→ **Exercise directions**: Copy out the lines from the one containing "Vita lavorativa (63, 736)" to the one containing "Home (53, 61)", keeping each line's text, and shift each coordinate pair by adding 77 to both numbers.

→ **Provided data**:
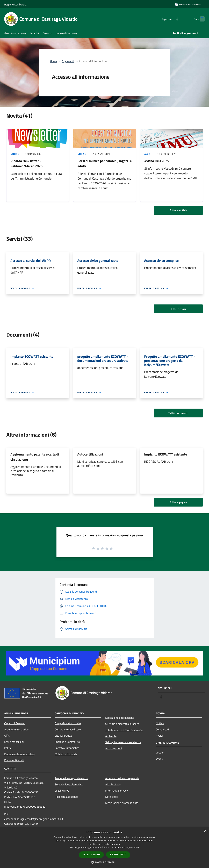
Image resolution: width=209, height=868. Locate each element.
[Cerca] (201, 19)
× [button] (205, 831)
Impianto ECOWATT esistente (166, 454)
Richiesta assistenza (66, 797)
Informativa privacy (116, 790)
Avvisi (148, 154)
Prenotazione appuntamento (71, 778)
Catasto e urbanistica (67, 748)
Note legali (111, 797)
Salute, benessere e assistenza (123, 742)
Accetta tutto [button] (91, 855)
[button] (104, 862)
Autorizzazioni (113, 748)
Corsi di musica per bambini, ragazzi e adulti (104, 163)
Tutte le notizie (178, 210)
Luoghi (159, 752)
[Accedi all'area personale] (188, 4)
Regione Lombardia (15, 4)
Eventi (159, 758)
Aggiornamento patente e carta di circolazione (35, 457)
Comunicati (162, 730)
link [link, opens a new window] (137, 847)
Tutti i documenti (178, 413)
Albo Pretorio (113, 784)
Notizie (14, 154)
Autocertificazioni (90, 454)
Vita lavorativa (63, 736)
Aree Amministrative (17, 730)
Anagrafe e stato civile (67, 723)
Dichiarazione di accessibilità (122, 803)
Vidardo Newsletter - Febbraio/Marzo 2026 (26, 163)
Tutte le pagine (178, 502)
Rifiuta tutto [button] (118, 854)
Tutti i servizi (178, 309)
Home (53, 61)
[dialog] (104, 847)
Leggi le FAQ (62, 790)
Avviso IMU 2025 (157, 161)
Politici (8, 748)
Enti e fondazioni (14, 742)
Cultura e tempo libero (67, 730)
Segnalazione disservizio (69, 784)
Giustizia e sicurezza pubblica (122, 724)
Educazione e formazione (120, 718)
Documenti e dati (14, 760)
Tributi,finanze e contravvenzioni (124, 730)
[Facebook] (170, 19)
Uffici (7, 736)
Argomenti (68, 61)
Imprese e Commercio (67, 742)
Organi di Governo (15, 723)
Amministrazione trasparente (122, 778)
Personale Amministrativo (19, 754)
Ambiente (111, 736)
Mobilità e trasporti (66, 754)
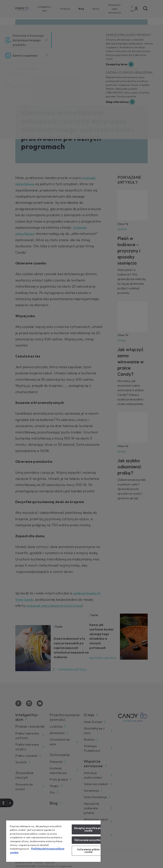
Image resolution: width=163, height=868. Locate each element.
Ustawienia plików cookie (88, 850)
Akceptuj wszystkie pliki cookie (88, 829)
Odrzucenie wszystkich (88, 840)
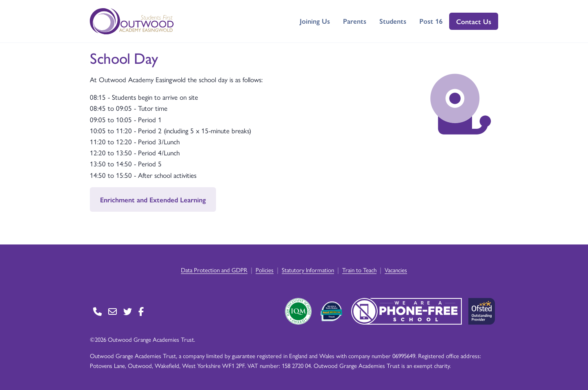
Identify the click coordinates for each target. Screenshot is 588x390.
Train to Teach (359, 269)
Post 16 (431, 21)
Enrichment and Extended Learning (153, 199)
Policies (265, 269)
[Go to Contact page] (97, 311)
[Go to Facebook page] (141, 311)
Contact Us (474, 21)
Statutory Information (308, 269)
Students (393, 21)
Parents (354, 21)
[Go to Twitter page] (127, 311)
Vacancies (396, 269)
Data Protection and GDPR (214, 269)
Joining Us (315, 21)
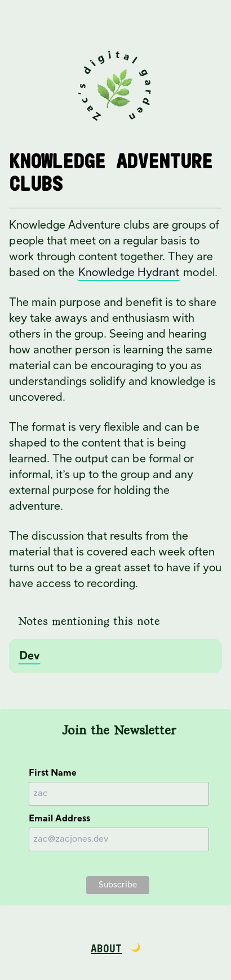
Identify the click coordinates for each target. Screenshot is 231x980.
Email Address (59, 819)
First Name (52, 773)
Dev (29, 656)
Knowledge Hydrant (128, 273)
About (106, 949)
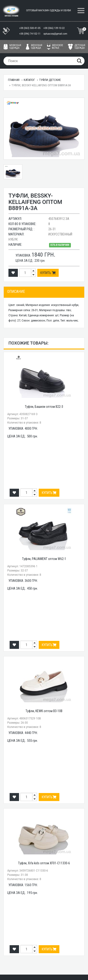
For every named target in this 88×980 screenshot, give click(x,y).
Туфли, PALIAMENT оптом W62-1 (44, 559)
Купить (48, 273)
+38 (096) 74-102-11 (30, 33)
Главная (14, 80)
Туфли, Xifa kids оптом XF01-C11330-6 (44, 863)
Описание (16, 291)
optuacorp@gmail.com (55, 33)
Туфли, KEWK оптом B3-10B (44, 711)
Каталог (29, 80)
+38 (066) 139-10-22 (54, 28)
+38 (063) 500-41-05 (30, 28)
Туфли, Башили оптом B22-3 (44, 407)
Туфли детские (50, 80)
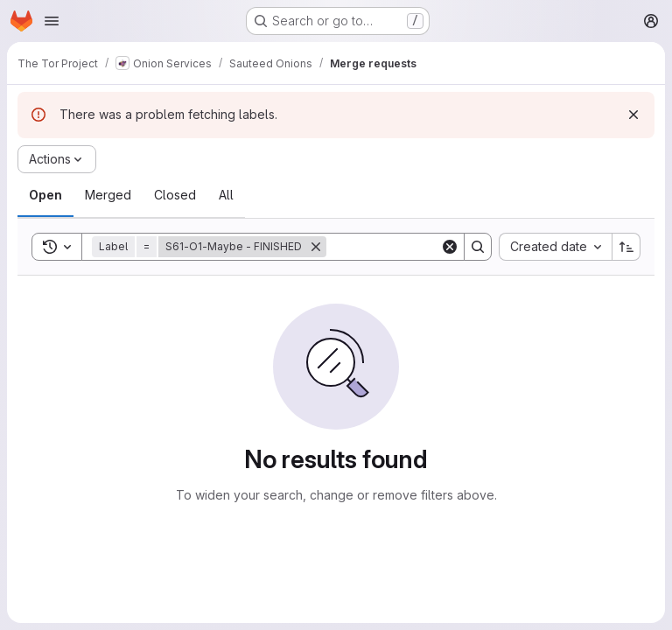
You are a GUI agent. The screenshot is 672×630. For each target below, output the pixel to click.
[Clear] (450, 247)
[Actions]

→ **Finished task**:
Vita lavorativa (140, 813)
Aree Amministrative (94, 807)
Anagrafe e stato civile (144, 800)
Dichiarazione di accessibilità (199, 880)
Vidardo Newsletter - Febbraio/Marzo 2026 (103, 240)
Tutte le pagine (255, 579)
Rifiuta tutto [button] (195, 931)
Tutti i servizi (255, 386)
Home (130, 138)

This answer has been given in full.